### WORK TASK
From the listing below, set down exactly the lines between the one holding "This screenshot has height=404, width=510." and the one holding "Given: Play today's NHL Hockey recording", inclusive. No other line is wanted.

### INPUT RECORDS
"""

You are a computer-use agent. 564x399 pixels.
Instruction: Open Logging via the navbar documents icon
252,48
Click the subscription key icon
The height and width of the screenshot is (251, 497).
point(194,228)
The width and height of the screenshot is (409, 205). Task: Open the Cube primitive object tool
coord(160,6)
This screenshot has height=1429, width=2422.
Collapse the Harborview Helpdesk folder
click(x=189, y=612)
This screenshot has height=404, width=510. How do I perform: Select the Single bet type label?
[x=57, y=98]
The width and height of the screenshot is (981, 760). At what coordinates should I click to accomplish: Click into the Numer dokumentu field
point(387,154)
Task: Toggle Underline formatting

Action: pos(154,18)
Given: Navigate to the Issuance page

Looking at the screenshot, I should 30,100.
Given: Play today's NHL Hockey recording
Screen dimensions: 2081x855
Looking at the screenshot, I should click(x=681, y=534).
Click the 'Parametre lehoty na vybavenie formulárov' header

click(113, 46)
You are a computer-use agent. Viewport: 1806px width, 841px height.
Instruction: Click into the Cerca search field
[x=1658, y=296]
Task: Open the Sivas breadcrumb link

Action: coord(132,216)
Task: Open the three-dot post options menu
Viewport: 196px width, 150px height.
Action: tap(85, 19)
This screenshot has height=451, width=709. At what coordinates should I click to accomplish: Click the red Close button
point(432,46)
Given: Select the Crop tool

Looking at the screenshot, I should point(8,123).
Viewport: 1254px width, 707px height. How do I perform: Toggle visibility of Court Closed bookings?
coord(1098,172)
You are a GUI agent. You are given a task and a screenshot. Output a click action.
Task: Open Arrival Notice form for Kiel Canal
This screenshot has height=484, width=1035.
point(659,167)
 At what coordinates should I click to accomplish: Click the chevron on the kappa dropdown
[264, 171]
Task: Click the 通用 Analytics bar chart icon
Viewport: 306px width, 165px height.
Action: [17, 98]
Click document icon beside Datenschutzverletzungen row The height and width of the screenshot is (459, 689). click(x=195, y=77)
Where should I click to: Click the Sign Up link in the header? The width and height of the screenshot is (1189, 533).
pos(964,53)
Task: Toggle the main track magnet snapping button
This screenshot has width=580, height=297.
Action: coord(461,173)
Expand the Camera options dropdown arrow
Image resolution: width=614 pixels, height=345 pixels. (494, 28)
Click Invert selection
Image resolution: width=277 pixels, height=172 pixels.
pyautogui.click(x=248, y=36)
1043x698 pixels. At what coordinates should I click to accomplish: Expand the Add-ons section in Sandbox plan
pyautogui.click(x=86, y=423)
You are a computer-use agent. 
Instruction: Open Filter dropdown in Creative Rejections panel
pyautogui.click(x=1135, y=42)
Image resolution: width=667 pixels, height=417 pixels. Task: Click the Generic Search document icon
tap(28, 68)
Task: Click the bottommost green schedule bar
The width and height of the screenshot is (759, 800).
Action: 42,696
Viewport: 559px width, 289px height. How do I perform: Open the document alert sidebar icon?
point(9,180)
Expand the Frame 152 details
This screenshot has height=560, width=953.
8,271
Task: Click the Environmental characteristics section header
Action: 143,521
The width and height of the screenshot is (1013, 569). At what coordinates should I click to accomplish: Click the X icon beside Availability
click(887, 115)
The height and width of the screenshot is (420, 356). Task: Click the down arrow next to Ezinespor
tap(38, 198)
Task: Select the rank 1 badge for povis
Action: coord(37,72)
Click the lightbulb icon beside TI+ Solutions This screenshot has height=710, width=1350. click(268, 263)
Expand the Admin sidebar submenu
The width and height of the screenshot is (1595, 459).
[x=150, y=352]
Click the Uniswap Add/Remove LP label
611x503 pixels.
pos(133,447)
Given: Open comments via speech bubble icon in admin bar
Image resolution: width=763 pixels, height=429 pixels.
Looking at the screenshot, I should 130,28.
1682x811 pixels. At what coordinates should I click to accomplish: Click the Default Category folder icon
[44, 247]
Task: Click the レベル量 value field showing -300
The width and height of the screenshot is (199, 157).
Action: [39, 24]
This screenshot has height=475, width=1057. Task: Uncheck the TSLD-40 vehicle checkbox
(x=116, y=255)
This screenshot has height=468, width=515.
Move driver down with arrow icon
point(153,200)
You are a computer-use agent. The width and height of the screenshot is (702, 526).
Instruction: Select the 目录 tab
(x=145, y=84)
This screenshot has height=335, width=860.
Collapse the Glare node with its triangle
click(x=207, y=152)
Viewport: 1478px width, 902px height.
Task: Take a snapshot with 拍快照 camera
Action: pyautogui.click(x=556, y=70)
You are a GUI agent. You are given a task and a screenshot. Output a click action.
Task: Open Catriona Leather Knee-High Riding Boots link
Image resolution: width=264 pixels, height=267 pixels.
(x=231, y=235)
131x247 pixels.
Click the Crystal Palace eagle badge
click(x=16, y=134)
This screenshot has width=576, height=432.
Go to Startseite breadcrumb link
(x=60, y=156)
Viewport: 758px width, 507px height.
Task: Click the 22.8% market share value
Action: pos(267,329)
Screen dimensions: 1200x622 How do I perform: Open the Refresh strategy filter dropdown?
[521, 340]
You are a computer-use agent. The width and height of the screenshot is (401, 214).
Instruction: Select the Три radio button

"""

### WRITTEN REPLY
This screenshot has height=404, width=510. How do I perform: Select the Single bet type label?
[x=57, y=98]
The width and height of the screenshot is (981, 760). At what coordinates should I click to accomplish: Click into the Numer dokumentu field
point(387,154)
Task: Toggle Underline formatting

Action: pos(154,18)
Given: Navigate to the Issuance page

Looking at the screenshot, I should 30,100.
Given: Play today's NHL Hockey recording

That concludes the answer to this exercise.